By the time order was restored, approximately 55 women had been killed by colonial troops, and more than 30 punishment inquiries were carried out across the region. The British colonial government established the Aba Commission of Inquiry, led by Governor Graeme Thompson in March 1930 to investigate the causes of the disturbances. The commission held public sittings for thirty-eight days at various locations in the Owerri and Calabar Provinces and interviewed 485 witnesses, of whom only about 103 were women, the remainder consisted of local men and British administrative officials. The Commission's findings ended up leading to significant administrative reforms, such as the abolition of the warrant chief system, which was replaced with court tribunals that incorporated local forms of governance. For the first time, women were appointed to the Native Court system.

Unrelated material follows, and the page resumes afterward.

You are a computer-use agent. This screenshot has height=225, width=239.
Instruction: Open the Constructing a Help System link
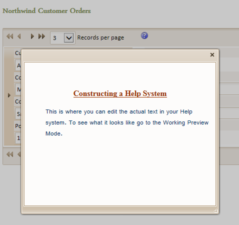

The women were able to transform "traditional methods for networking and expressing disapproval" into powerful mechanisms that successfully challenged and disrupted the local colonial administration. The Women's War is seen as the historical dividing point in British colonial administration in Nigeria with far reaching implications. The Women's War was also instrumental in marking the rise of gender ideology, offering women who were not married to the elites the opportunity to engage in social actions.

After the Women's War, women's movements grew significantly stronger in Ngwaland. Many events in the 1930s, 1940s, and 1950s were inspired by the revolt, including the Tax Protests of 1938, the Oil Mill Protests of the 1940s in Owerri and Calabar Provinces, and the Tax Revolt in Aba and Onitsha in 1956. On two occasions district officers were called and local military and paramilitary forces ordered to break up the protests. During these occasions, at least 50 women were shot dead and 50 more wounded. The women themselves never seriously injured anybody against whom they were protesting, nor any of the forces who broke up those protests.

Mary Okezie, the only woman to submit a memo of grievance to the Aba Commission of Inquiry in 1930, later founded and led the Ngwa Women's Association.

== Other major figures ==
- Mary of Ogu Ndem (Mary of the Women's War)
- Ihejilemebi Ibe of Umuokirika Village
- Mary Okezie

== Means of protest/protest strategies ==

A major tactic in the protests was what is known as "sitting". "Sitting on a man" or "making war on a man" was a long-held tradition used as the women's main weapon when faced with injustices in their society. Women would gather at the compound of the man in question and sing and dance while detailing the women's grievances against him. When it came to the warrant chiefs, along with singing and dancing around the houses and offices, the women would follow their every move, invading their space and forcing the men to pay attention. The wives of the warrant chiefs were often disturbed, and they too put pressure on the warrants to listen to the demands of the women.

== Name discrepancy ==
The event goes by many different names, including (among other names) Aba Women's Riots of 1929, the Aba Women's War, and the Women's Market Rebellion of 1929. It is usually referred to as the "Aba Women's Riots of 1929" because that was how it was named in British records. The event appeared to be "crazy acts by hysterical women" to colonial administrators who were unfamiliar with the cultural practices being employed, and the events were recorded as riots. Scholars have argued that calling the event "Aba Riots" depoliticized the feminist dimension of the uprising and frames the events through a colonial lens. Since the event was called "Ogu Umunwanyi" in Igbo and "Ekong Iban" in Ibibio by the local women, both of which translate to "women's war", some historians have argued calling it the "Women's War" in order to center the perspective of the women involved rather than that of the colonial administration.The debate over naming has persisted, and the language of "riot" continues to appear particularly in British-originating sources.